Estimates which blow up as the order goes to two

Non variational case

The Hölder estimates were first obtained using probabilistic techniques [3] [13] , and then using purely analytic methods [5]. The assumptions are that for each $x$ the kernel $K(x,.)$ belongs to a family satisfying certain set of assumptions. No regularity needs to be assumed for $K$ with respect to $x$. The assumption for the family of operators are

  1. Scaling: If $L$ belongs to the family, then so does its scaled version

$L_r u(x) = C_{r,L} L [u(x/r)] (x)$ for any $r<1$ and some $C_{r,L}<1$ which could depend on $L$, but $C_{r,L} \to 0$ as $r \to 0$ uniformly in $L$.
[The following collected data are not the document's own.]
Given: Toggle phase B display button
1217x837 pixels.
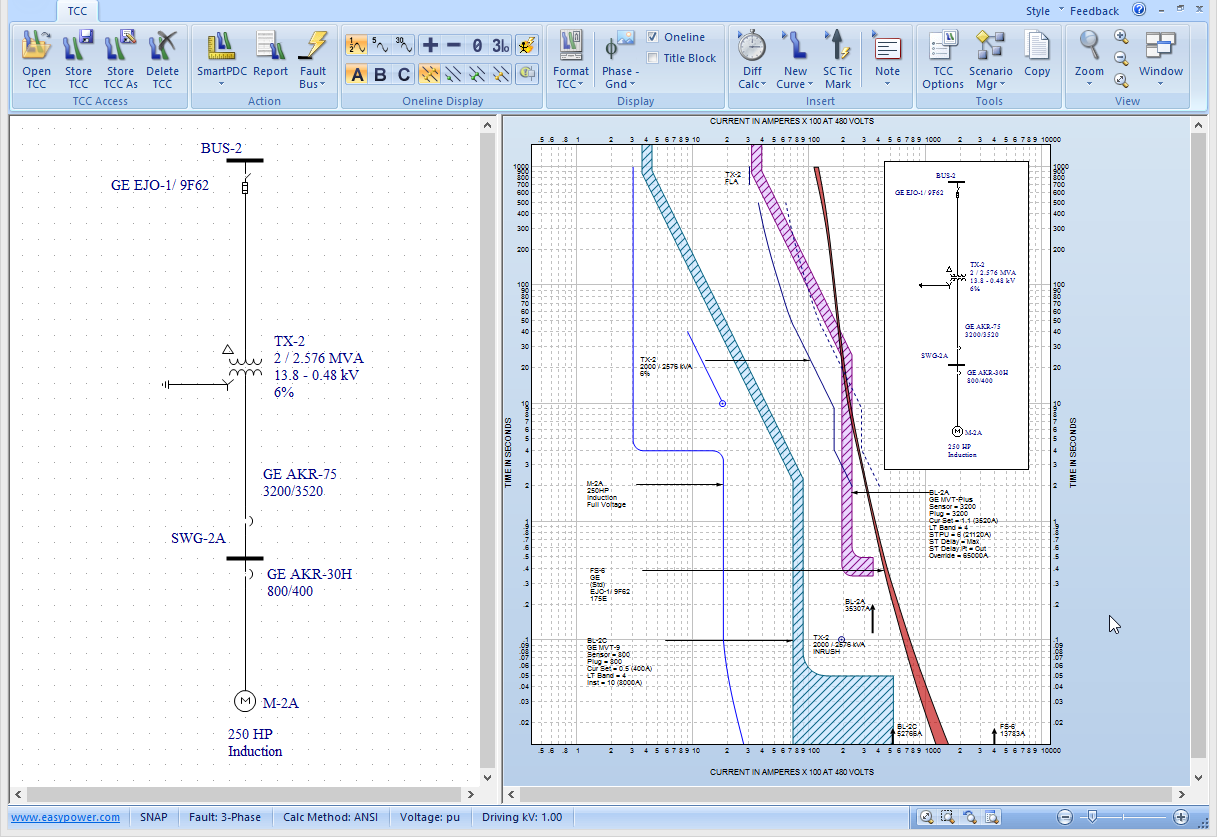Looking at the screenshot, I should [x=380, y=75].
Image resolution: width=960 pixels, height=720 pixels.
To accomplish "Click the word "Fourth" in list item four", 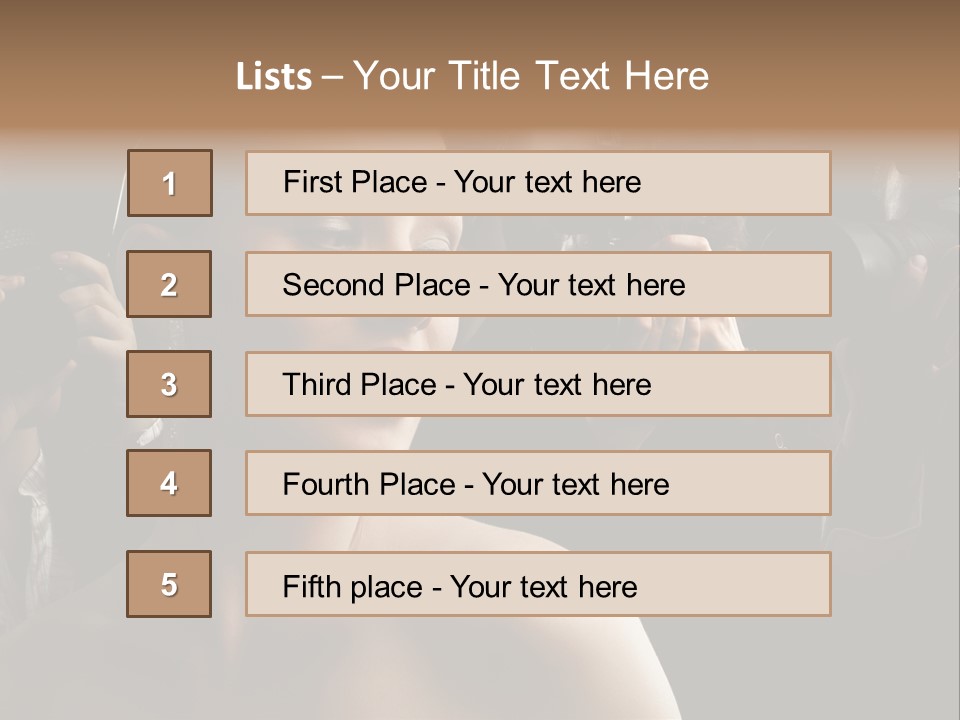I will point(325,485).
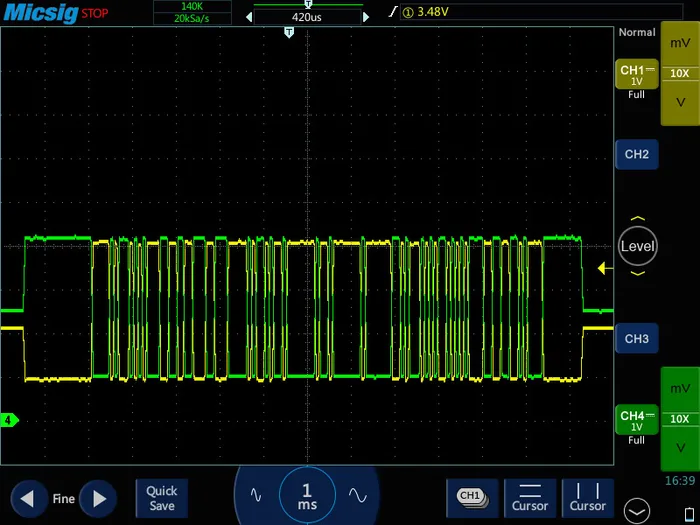
Task: Enable vertical cursors
Action: 587,497
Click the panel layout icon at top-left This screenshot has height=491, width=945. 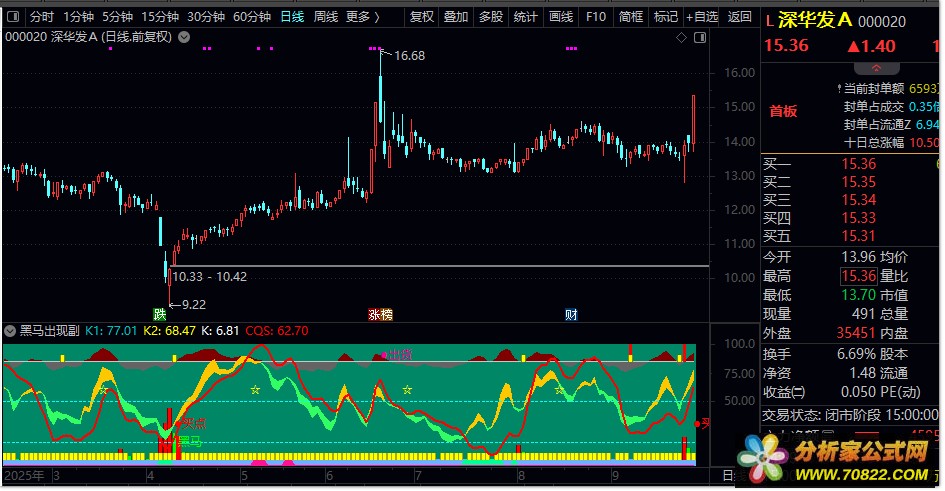(12, 17)
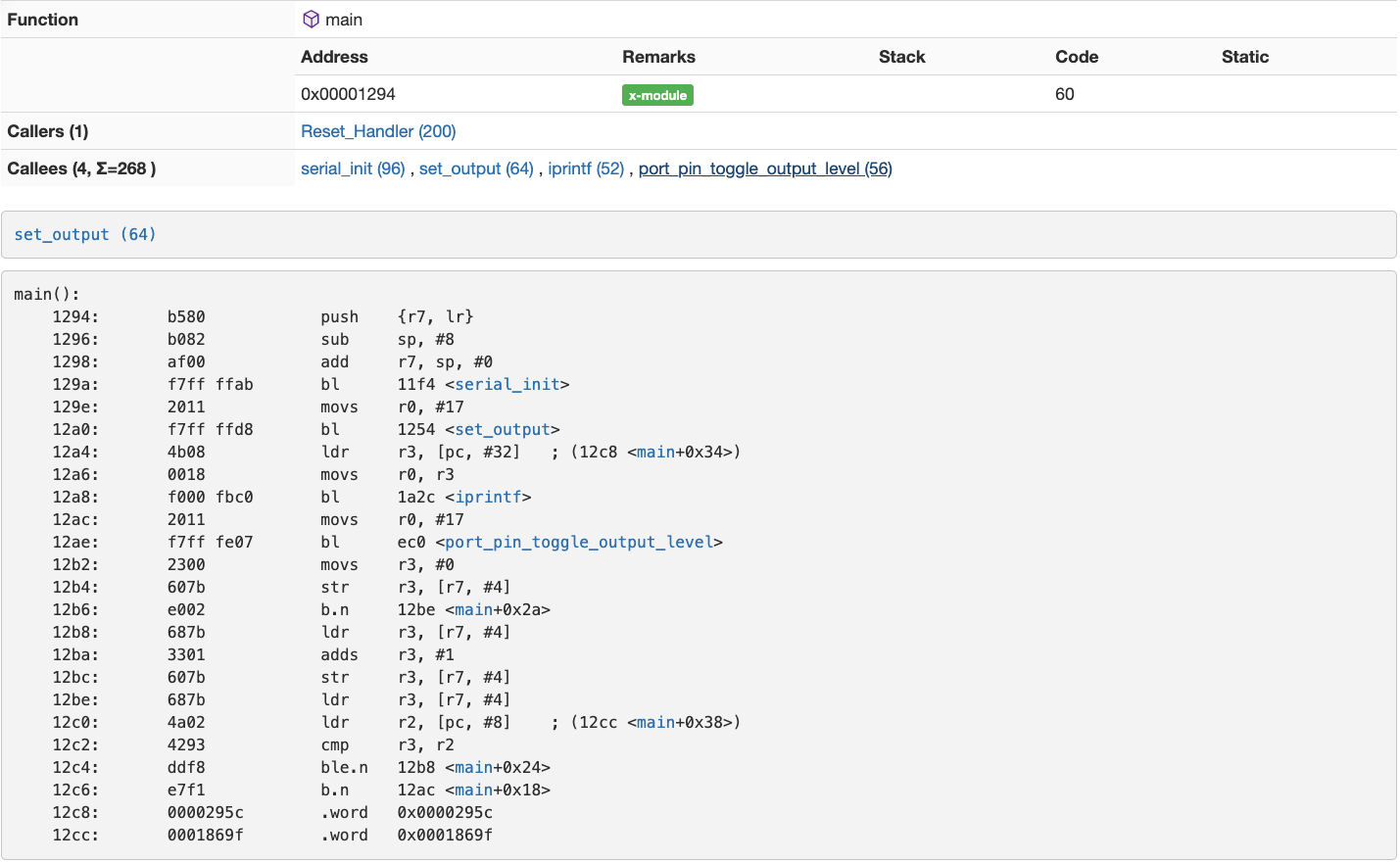The width and height of the screenshot is (1400, 863).
Task: Open the Reset_Handler (200) caller link
Action: tap(378, 131)
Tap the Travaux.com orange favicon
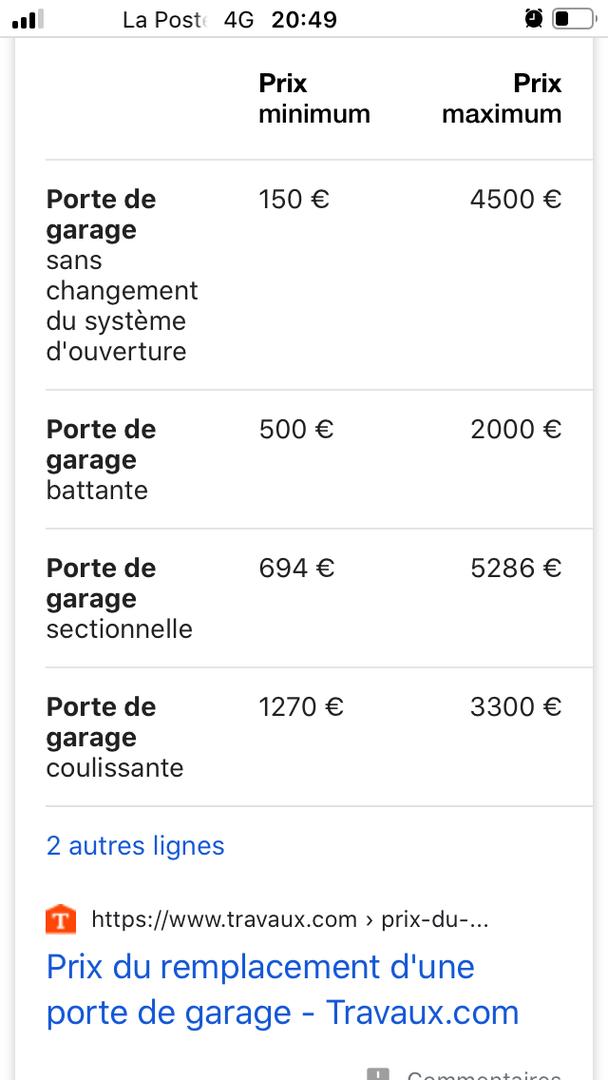 click(x=61, y=920)
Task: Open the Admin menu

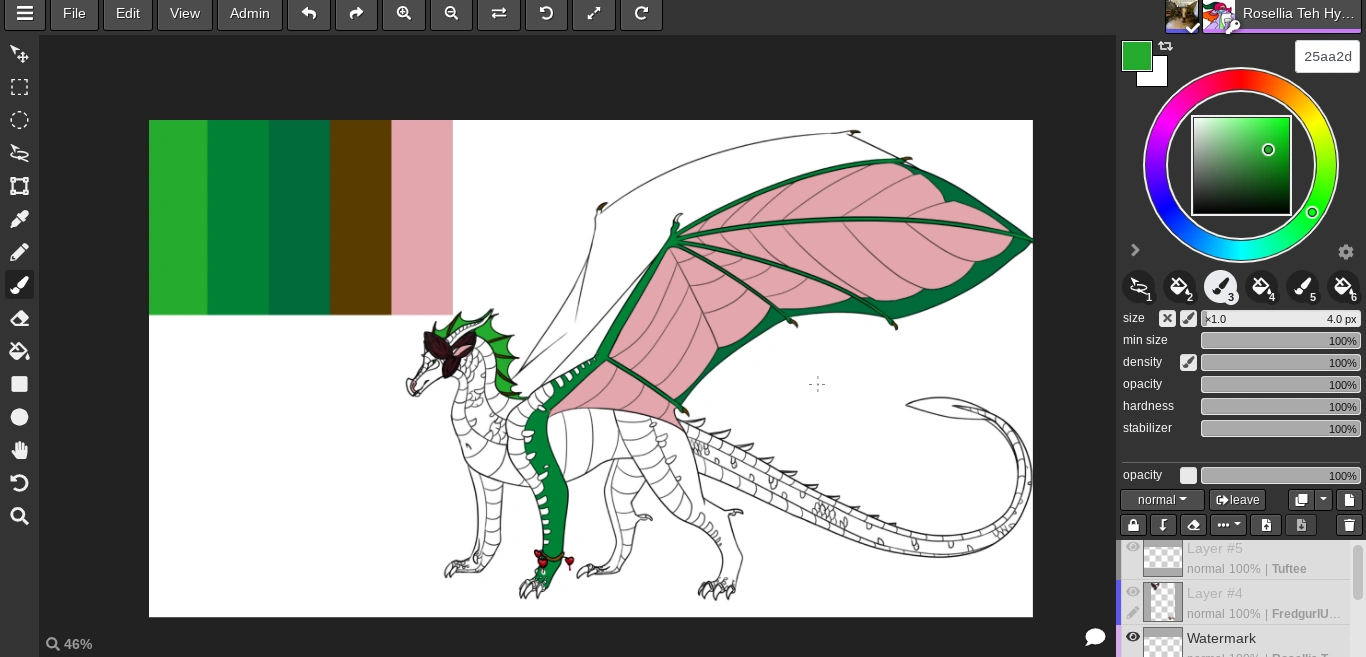Action: pyautogui.click(x=249, y=14)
  1. Nondegeneracy: If $K$ is the kernel associated to $L$,

$\frac{\int_{\R^n} \min(y^2,y^\alpha) K(y) \, dy} {\inf_{B_1} K} \leq C_1$ for some $C_1$ and $\alpha>0$ independent of $K$.

The right hand side $f$ is assumed to belong to $L^\infty$.

A particular case in which this result applies is the uniformly elliptic case. $$\frac{\lambda}{|y|^{n+s(x)}} \leq K(x,y) \leq \frac{\Lambda}{|y|^{n+s(x)}}.$$ where $s$ is bounded below and above: $0 < s_0 \leq s(x) \leq s_1 < 2$, but no continuity of $s$ respect to $x$ is required. The kernel $K$ is assumed to be symmetric with respect to $y$: $K(x,y)=K(x,-y)$. However this assumption can be overcome in the following two situations.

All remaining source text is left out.